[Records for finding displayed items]
-=-=-

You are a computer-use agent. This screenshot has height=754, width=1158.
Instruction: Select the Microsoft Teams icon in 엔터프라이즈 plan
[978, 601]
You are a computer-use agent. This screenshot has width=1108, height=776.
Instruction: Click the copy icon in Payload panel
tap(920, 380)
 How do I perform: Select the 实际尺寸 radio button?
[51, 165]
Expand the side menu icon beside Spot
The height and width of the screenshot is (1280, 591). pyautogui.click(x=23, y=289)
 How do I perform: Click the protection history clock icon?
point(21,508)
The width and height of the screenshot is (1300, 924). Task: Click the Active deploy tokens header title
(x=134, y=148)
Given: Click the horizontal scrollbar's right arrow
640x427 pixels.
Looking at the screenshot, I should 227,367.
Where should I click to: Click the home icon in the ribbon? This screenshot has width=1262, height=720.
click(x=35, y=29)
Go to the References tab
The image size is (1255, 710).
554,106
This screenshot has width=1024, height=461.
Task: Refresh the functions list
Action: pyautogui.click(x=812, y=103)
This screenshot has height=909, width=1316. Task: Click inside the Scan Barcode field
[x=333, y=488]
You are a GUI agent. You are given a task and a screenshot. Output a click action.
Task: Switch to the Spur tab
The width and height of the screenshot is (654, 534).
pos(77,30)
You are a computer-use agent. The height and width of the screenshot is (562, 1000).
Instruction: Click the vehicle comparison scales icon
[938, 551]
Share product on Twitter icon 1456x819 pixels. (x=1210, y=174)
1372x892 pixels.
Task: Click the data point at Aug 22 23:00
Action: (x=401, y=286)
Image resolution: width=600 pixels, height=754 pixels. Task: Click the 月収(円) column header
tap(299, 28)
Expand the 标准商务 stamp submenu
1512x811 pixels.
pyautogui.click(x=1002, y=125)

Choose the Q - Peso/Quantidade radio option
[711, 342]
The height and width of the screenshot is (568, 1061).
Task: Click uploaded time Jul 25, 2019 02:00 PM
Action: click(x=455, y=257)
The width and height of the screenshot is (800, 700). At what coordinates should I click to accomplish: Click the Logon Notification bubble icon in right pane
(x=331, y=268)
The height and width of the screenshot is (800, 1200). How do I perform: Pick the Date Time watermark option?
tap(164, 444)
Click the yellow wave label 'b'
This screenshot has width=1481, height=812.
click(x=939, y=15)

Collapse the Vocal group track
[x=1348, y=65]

-=-=-

### GIVEN TASK
Substitute "vertical" for "horizontal" in the rows, and leave everything else unchanged. Start at the line that contains "How do I perform: Click" and stop after the line that contains "Looking at the screenshot, I should 227,367.", and return only those lines.

### THE RESPONSE
 How do I perform: Click the protection history clock icon?
point(21,508)
The width and height of the screenshot is (1300, 924). Task: Click the Active deploy tokens header title
(x=134, y=148)
Given: Click the vertical scrollbar's right arrow
640x427 pixels.
Looking at the screenshot, I should 227,367.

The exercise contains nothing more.